Sunday, April 24, 2016

The political-party "establishment"

When a GOP official (or an official of any other party) says conventions pick nominees -- not primaries, they are correct. And that's the way our nation -- a republic -- was deliberately designed to work. It is not an "image problem" for anyone who understands the way a republic works.

Definition of republic: "A form of government in which power is explicitly vested in the people, who in turn exercise their power through elected representatives."

Too many Americans, even Republicans, fail to understand that the United States are multiple layers of republics within a republic. Even the Democrat Party is a republic! People who whine about the Republican "establishment" need to understand that the "establishment" got there through a grassroots republican process. The following applies to Democrats, Republicans, and less-known political parties:

In Utah, we begin by forming a mini-republic in our neighborhoods where, on caucus night, we make rules for the operation of our precinct meeting, then elect leaders and representatives (delegates).

A few weeks later, those delegates meet with delegates from other precincts in another mini-republic (county convention) where they make rules for the party in that county and elect county-level party officers as well as nominees for local public office.

Others of those delegates elected at the precinct level meet with other neighborhood-elected delegates in a state convention (another mini-republic). Delegates at the state convention make rules for the operation of the party at the state level and nominate candidates for multi-county, state, and national public office. They also elect representatives from among themselves to be delegates to the national party convention. The process then repeats itself at a national convention.

The result is a party "establishment" at all levels that got where it is by common people getting elected as precinct delegates by neighborhood elections. Ultimately, a few of them get elected to top-level positions in their political party.
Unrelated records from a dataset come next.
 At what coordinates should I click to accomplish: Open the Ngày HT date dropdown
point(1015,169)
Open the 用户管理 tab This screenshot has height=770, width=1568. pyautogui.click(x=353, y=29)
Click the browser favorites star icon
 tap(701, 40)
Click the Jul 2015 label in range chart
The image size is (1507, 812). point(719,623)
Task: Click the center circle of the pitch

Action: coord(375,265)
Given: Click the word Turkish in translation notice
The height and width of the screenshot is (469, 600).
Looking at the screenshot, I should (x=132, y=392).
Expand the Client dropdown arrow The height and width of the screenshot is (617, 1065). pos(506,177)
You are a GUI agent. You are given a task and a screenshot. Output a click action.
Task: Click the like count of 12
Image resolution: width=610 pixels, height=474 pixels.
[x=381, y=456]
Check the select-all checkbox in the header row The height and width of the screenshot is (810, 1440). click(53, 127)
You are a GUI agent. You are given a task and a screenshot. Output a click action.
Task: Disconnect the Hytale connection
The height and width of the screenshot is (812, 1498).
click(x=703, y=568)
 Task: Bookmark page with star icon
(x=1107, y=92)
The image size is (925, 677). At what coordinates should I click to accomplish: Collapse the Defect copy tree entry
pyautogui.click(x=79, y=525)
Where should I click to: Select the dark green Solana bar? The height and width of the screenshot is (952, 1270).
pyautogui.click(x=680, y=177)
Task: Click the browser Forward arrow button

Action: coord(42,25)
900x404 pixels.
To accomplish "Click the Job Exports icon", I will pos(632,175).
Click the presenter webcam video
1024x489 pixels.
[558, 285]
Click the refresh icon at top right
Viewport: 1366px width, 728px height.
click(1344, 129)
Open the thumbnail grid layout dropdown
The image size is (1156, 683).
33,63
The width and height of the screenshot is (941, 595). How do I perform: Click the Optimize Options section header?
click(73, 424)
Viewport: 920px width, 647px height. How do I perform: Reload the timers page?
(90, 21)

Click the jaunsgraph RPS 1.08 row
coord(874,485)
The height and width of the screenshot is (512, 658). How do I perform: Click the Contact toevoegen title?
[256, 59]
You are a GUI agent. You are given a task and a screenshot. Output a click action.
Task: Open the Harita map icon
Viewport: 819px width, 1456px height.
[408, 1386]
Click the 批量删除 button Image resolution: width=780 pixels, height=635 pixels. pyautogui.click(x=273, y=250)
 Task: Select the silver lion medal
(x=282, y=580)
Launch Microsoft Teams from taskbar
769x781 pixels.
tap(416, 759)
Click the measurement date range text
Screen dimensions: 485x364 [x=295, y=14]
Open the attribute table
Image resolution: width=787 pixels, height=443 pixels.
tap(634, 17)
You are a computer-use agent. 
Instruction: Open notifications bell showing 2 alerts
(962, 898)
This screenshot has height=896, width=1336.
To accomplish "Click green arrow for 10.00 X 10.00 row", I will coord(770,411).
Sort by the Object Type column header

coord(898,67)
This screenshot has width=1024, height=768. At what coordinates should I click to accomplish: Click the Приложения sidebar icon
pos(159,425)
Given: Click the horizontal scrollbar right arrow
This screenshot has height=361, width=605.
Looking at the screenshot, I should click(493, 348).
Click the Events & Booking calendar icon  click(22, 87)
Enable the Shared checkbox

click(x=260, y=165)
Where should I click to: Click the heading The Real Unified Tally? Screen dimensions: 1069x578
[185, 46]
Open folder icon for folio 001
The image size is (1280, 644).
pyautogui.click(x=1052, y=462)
Bottom line: If you don't like where the nation or your political party are taking you, show up for your local political meetings. Get to know the people who want to represent you. Run as a delegate yourself. The only people who have a voice are those who show up when it's time to take a vote. If you don't show up, you have no voice. If you see corruption in the "establishment", show up on caucus night and election day to help start the cleanup.

And that is probably the root of Donald Trump's complaints about the Republican "establishment". Few of his fans have likely ever been involved in local politics. They don't know how a republic works from the grassroots level to the top. They don't know that the "establishment" consists of their own neighbors who simply took an interest and the responsibility in making the political system work to the advantage of their neighbors and themselves.

If, like Trump, you don't know the rules of the game, it's really convenient to say that the game is rigged every time the game doesn't go your way or to blame it on an "image problem".